- _Data records_
▶

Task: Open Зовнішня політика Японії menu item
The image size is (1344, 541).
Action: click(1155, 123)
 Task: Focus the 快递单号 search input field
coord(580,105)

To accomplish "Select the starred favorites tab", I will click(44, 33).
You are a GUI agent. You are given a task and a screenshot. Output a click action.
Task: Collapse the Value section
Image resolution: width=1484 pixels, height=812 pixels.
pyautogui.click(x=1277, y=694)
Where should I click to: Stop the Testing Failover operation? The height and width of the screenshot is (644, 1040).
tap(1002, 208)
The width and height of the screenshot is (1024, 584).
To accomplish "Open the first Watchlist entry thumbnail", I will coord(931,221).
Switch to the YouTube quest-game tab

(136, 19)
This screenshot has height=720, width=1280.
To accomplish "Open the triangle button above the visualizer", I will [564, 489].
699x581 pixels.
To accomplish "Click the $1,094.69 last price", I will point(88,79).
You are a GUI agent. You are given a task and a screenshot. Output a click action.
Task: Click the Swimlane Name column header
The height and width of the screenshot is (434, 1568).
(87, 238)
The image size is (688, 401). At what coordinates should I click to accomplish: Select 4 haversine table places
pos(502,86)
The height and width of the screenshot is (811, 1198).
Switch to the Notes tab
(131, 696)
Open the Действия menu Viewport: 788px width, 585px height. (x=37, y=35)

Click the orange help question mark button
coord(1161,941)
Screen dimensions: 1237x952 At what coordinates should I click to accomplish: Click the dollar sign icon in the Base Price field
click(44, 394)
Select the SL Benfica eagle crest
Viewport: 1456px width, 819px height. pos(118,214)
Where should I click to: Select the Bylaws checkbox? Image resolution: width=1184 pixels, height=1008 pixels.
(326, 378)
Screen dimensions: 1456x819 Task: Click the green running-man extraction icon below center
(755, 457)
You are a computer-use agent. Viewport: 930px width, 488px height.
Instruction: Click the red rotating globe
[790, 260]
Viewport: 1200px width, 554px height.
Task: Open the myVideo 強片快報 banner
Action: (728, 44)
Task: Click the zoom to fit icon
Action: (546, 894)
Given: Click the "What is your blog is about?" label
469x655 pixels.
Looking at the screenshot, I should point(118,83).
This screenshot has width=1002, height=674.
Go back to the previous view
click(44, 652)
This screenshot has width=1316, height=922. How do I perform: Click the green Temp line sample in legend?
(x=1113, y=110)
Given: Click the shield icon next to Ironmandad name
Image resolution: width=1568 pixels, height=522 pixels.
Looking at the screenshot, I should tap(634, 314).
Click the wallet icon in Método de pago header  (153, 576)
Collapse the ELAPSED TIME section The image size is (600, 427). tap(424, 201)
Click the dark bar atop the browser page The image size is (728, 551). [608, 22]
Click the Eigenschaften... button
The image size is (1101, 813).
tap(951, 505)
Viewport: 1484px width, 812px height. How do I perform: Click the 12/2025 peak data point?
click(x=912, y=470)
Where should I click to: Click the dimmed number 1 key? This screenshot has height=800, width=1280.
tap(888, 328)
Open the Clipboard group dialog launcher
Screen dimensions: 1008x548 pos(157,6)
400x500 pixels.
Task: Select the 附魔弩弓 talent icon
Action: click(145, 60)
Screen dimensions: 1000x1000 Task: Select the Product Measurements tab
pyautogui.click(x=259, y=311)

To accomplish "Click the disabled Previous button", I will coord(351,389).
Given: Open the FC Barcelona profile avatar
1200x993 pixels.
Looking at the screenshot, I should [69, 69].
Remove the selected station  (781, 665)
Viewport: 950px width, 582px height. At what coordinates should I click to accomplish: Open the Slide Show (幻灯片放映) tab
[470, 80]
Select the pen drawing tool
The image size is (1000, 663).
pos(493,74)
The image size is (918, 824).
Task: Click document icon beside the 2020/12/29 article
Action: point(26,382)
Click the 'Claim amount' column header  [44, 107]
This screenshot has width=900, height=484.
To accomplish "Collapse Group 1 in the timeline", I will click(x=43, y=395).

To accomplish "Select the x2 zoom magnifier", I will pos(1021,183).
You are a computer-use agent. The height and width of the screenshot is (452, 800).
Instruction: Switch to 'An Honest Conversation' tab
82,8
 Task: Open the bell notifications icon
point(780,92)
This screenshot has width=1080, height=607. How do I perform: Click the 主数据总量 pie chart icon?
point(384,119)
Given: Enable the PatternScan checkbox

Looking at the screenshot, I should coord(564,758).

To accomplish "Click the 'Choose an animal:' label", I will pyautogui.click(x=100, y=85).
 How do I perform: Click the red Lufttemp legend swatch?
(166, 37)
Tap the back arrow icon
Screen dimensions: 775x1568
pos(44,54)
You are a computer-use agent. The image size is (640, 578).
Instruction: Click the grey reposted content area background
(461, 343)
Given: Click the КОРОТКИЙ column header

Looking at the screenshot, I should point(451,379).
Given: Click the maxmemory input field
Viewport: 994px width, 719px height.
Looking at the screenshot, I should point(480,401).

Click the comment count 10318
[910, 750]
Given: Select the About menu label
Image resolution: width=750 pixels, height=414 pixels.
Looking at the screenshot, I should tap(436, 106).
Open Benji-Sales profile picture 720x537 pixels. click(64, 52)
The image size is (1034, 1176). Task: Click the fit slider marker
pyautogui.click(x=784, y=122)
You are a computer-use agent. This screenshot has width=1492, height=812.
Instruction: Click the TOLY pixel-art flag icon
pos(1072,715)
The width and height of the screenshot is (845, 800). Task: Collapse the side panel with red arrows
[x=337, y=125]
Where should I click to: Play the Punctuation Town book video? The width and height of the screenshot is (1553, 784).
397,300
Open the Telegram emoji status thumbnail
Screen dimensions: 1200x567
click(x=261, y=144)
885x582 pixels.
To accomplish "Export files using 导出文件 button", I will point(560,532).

◀

- _Action item_
Scan the records for lines with the word "computer". Report how many, with no other words.

- _Solved exercise_
4